# START OF TEXT

# Best pellet stove insert



## nctarheel09

Hi all,

I am new to using or having a fireplace and want to ask some seasoned fireplace veterans what's the best choice for me. I have a masonry fireplace with gas logs right now and I am wanting to switch it to a pellet insert since propane is costly. What type of pellet insert would you recommend for a 1600 sq. ft. home which would be cost effective and easy to operate.


----------



## kenfsr

We have a country winslow PI-40 insert in a cape with approx 1400 sf and it does a great job of heating the whole house. 74 in living room and 68 in bedrooms , and we keep it on a low setting #2 of 5, it is rated to 900- 2000 sf. Great stove, runs well, no problems 3 years running. had 1 problem with ignition, but was due to stove not cleaned well, did a good cleaning and it fired right up.

http://www.lennoxhearthproducts.com/products/inserts/winslow/


----------



## flynfrfun

My recommendation is to get the biggest stove you can afford.  You can always turn it down, but if you get too small of a stove, you can't turn it up.  I have one of the bigger ones and am glad I do.  I only heat 1900sf with it.  My favorite 3 inserts are the Quadrafire Mt Vernon, Harman Accentra and Enviro M55 cast insert.  
Flynfrfun


----------



## lecomte38

Harman Accentra Insert with the bottom feed system will burn almost any kind of pellet with no problems.


----------



## CT Mets Fan

I have a Breckwell P23i, it came with the house when I bought it last year.  I think the unit is a couple of years old.  In the heating months, I shut it down in the morning when I wake up, and turn it on every night when I get home from work AFTER I clean out all the ash from the night before.  My house is about 2800 sqft, and it seems to do the job pretty well.  Best performing pellets for me have been Barefoot (4+ tons last year), Hamer's Hot Ones and Turman's (4 tons in the garage for this year).


----------



## roadrunnermoore

carolinatrails09 said:
			
		

> Hi all,
> 
> I am new to using or having a fireplace and want to ask some seasoned fireplace veterans what's the best choice for me. I have a masonry fireplace with gas logs right now and I am wanting to switch it to a pellet insert since propane is costly. What type of pellet insert would you recommend for a 1600 sq. ft. home which would be cost effective and easy to operate.



I have the Enviro M55 cast insert and love it. It heats my 2400sf home.


----------



## relxn88

carolinatrails09 said:
			
		

> Hi all,
> 
> I am new to using or having a fireplace and want to ask some seasoned fireplace veterans what's the best choice for me. I have a masonry fireplace with gas logs right now and I am wanting to switch it to a pellet insert since propane is costly. What type of pellet insert would you recommend for a 1600 sq. ft. home which would be cost effective and easy to operate.



I agree with the highest Btu stove you can fit.  Measure your fireplace to make sure which stoves will fit.  My fireplace dimensions only allowed me to buy a 40000 btu. Bigger would have been better. But, it's enough to heat my entire home.


----------



## Cincinnati Kid

I believe the Harman Accentra Insert or Quadrafire AE Insert would currently be your best choices for a higher end quality stove.  I've been burning wood pellets for over 15 years now and in my opinion, Harman's are the top of the line.

# END OF TEXT
# START OF DATA SECTION

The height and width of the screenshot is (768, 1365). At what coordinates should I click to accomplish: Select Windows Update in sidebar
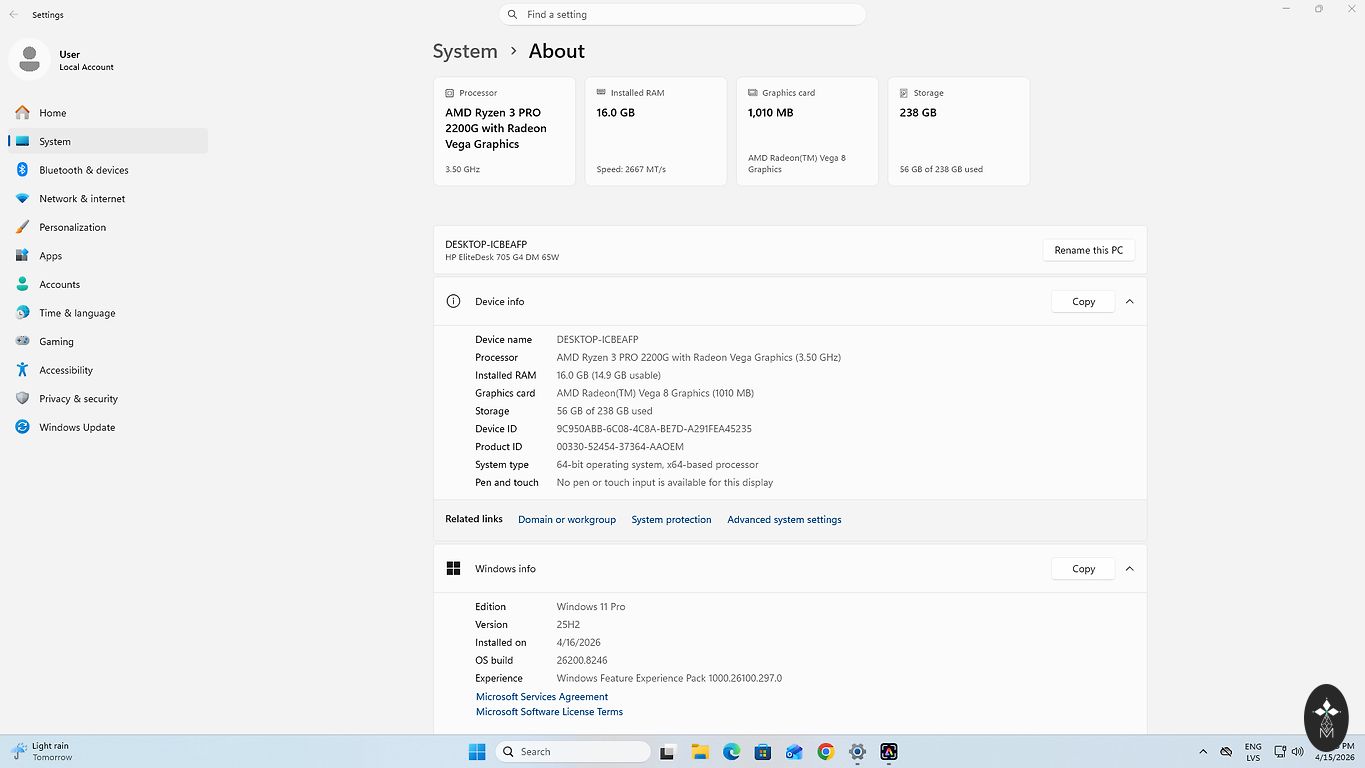77,427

# END OF DATA SECTION

*AIM 1*. Sum up the pellet insert thread in two sentences.
*AIM 2*. Quote the part of the pellet insert thread that begins at the words "## flynfrfun" and stops after "with no problems.".
The data above is separate material from the pellet insert thread.

*COMPLETE RESPONSE 1*. A new fireplace owner with gas logs in a masonry fireplace wants to switch to a pellet insert because propane is costly, and asks which one would be cost effective and easy to operate for a 1600 sq. ft. home. Replies name inserts the posters own or favor, such as the Country Winslow PI-40, Quadrafire Mt Vernon, Harman Accentra, Enviro M55 and Breckwell P23i, and several advise getting the biggest or highest Btu stove that will fit.

*COMPLETE RESPONSE 2*.
## flynfrfun

My recommendation is to get the biggest stove you can afford.  You can always turn it down, but if you get too small of a stove, you can't turn it up.  I have one of the bigger ones and am glad I do.  I only heat 1900sf with it.  My favorite 3 inserts are the Quadrafire Mt Vernon, Harman Accentra and Enviro M55 cast insert.  
Flynfrfun


----------



## lecomte38

Harman Accentra Insert with the bottom feed system will burn almost any kind of pellet with no problems.